カザフスタン、国産ワクチンの集団接種を開始

(カザフスタン)

タシケント発

2021年04月30日

カザフスタン政府は4月26日、国産の新型コロナウイルスワクチンの「カズ・ワク」(QazVaq)の集団接種を開始した。同国の主要メディア「テングリニュース」(4月26日)が報じた。

「カズ・ワク」は、カザフスタン生物安全保障研究所が独自に研究、開発した不活化ワクチンで、2~8度で保管できれば特別な保冷設備を必要としないのが特徴だ。安全性を国民にPRするため、アレクセイ・ツォイ保健相が自ら接種を受けている。カザフスタン南部のジャンブル州の工場で最初の5万回接種分が製造され、全国各地に出荷されている(注)。5月にはさらに5万回分を出荷し、段階的に生産量を拡大していく予定だ。カザフスタンは世界で5番目に新型コロナウイルスワクチンを開発した国として報じられている(「フォーチュン」4月26日)。

カザフスタンでは2月1日に、医療関係者、教師、軍関係者、警察を対象にロシア製の新型コロナウイルスワクチン「スプートニクV」の接種を開始。4月に入ってからは、接種対象を一般市民に拡大している。集団接種を効率的かつ気軽に受けられるよう、医療機関のほかショッピングモールに接種会場を設置している。

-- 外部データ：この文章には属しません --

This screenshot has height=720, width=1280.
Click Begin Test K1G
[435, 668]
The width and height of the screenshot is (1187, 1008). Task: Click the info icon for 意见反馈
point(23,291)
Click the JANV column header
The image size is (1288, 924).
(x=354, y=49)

接種は無料でおこなわれる。

写真 ワクチン接種会場受付(4月27日ヌルスルタン市内「ハンシャトル」、ジェトロ撮影)

ワクチン接種会場受付(4月27日ヌルスルタン市内「ハンシャトル」、ジェトロ撮影)

写真 受付風景(4月27日ヌルスルタン市内「ハンシャトル」、ジェトロ撮影)

受付風景(4月27日ヌルスルタン市内「ハンシャトル」、ジェトロ撮影)

写真 ショッピングセンターの一角に設けられている(4月27日ヌルスルタン市内「ハンシャトル」、ジェトロ撮影)

ショッピングセンターの一角に設けられている(4月27日ヌルスルタン市内「ハンシャトル」、ジェトロ撮影)

他方、国民のワクチンに対する不信感は根強く、依然として、接種を拒否する人が多い。しかし、接種者が増加するにつれて、意識に変化が生じてきている。保健省によると、大都市を中心に全国で100万人が1回目の接種を受け、20万人が2回目の接種を完了させている。各都市の人口に占めるワクチン接種者の割合は、首都ヌルスルタン市で8.2%、アルマトイ市9.8%、シムケント市8.1%と、大都市部では1割に迫る勢いだ(「ブラスチ」4月28日)。

カザフスタンでは、新型コロナウイルス感染状況が第3波の渦中にあり、4月に入ってから1日の感染者数が2,000人を超えている。世界保健機関(WHO)によると、4月29日現在のカザフスタンの新型コロナウイルス累積感染者数は36万9,704人、死者数4,345人。政府は早急にワクチン接種率を上げ、感染拡大による経済活動への影響を食い止めようとしている。

(注)ワクチン自体はカザフスタンで生産されるが、製剤化(瓶詰め)はトルコの製薬会社に委託され、トルコでおこなわれている(カザフスタン首相府ウェブサイト4月22日)。